There have been many political dilemmas that impose structural constraints on the effort to legalize, judicialize, and criminalize normatively deviant behavior in international politics. The annual costs of these tribunals has peaked at approximately $400 million, of which $140 million is allocated to the ICC, the latter now having spent $1 billion in its first decade of existence. What has been the track record of these international criminal courts with jurisdiction to try heads of states and leading official and military officers? Has the domestic political will of states increased to prosecute their own leaders, following the ICC’s complimentary jurisdiction? How have powerful states supported these courts and how have they undermined them? In succeeding in punishing a number of high-profile cases, the tribunals arguably constitute what Habermas called communicative action that expresses the aspirations and nascent norms of international society. Beyond the confines of a specific of international cooperation, these courts are increasingly becoming norm entrepreneurs, defining the norms of coexistence among states, such that internal atrocities are seen not only as international crimes, but threats to the stability and order of international society. These courts are also redefining the attributes of what states must practice to preserve their reputations, a breach of which will prove increasingly costly. The tribunals are increasingly incentivizing and mobilizing informational networks from NGOs, IGOs, and states to document and publicize violations of international criminal law, thereby increasing exposure risks of perpetration.
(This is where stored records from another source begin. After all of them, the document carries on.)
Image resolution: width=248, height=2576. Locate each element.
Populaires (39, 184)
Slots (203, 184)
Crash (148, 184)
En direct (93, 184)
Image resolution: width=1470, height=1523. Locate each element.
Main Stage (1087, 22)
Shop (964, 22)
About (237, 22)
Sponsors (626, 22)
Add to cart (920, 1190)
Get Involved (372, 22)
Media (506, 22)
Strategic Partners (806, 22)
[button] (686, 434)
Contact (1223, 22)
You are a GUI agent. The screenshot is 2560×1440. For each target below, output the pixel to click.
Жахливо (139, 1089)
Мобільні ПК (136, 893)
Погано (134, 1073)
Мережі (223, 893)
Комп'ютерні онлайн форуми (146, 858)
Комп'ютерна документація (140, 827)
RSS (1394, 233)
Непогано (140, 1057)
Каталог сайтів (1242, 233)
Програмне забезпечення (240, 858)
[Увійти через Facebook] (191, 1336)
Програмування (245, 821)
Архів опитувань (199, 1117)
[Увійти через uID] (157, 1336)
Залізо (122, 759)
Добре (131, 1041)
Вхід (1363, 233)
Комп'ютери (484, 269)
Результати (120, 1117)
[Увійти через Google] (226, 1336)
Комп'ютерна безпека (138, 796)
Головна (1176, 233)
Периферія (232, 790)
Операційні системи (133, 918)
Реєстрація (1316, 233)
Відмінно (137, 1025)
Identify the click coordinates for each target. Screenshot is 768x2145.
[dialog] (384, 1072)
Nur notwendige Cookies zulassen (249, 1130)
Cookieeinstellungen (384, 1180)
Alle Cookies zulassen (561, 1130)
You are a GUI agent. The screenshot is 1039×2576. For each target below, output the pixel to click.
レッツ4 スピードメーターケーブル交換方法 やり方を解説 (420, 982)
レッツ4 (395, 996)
To be sure the patchwork of compliance and norm communication is fraught with double standards, hypocrisy, selective enforcement, and neoimperial delegitimation of the subaltern. Still, what has begun as institutions created in the absence of humanitarian action by the powerful may come to constitute normal state attributes similar to sovereignty, whose violation will be seen as not only illegitimate, but also meriting humanitarian action to correct and punish such behavior. The question remains whether ongoing impunity of both the powerful and the powerless will undermine or limit this potential.